ペン氏は就任以来、プラットフォームソリューションの展開にも注力してきた。データセンター向けのAlveo演算アクセラレータカードや、サムスン(Samsung)と開発したコンピューテショナルストレージなどを展開している。産業用途ではKria SOM(システム オン モジュール)など、ドメインごとに最適化したカード製品のラインアップ拡張に努めている。
ハードウェアの強化だけでなく、ソフトウェア領域でも顧客志向の開発を続けるとして、ペン氏は「新規ユーザー向けにAPIを充実させる他、ライブラリを拡充したり、開発環境自体を提供したりする必要があると考えている。プログラミング言語ではCやC++、Pythonに、標準フレームワークとしてTensorFlow、PyTorch、Caffeに対応する」と説明した。

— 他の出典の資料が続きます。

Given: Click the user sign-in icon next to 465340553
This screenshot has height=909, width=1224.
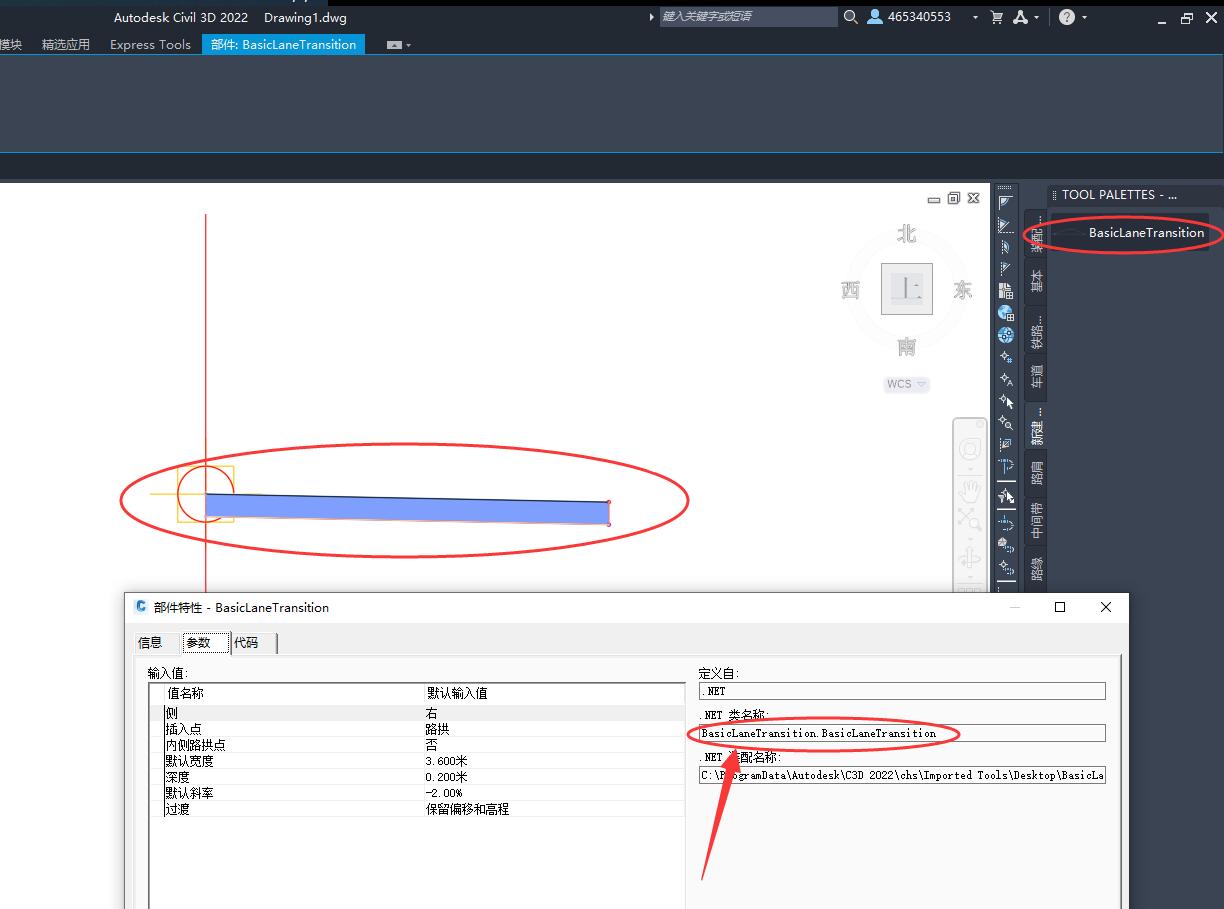Looking at the screenshot, I should pyautogui.click(x=874, y=17).
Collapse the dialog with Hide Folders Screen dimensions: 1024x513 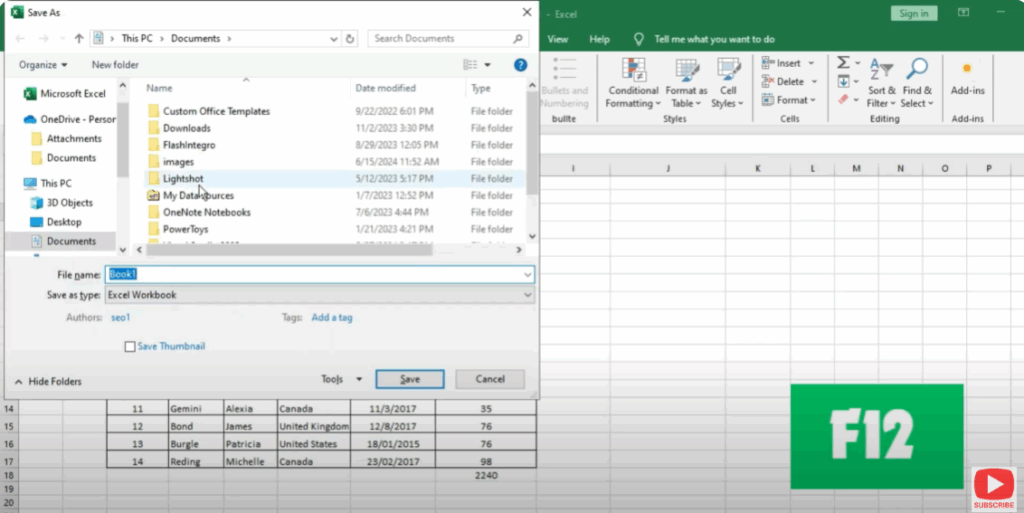[x=49, y=381]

また、ペン氏は競合他社に対するザイリンクス独自の強みとして、「アダプティブコンピューティング技術によって、AIアプリケーションに合わせたハードウェアの高速化が果たせる点だ」と語った。こうした技術力を表すのがザイリンクスのAIエンジンを搭載したVersalと非搭載のUltraScale+による比較実験で、GoogleNetによる画像分類実験を行った場合、Versalでは20倍の速度で処理ができたという。
ペン氏はCEO就任以降の事業展開の総括と今後の展望について「2018年以降、成長戦略を大きく進めることができた。コア市場に当たる5G、自動車、ISM、A&Dでは、多くの製品を提供している。アダプティブコンピューティングを加速するための施策を打つとともに、製品のエコシステムを整備することで、既存の顧客にはさらなる付加価値を提供しつつ、新規顧客も呼び込める戦略を実現していく」と語った。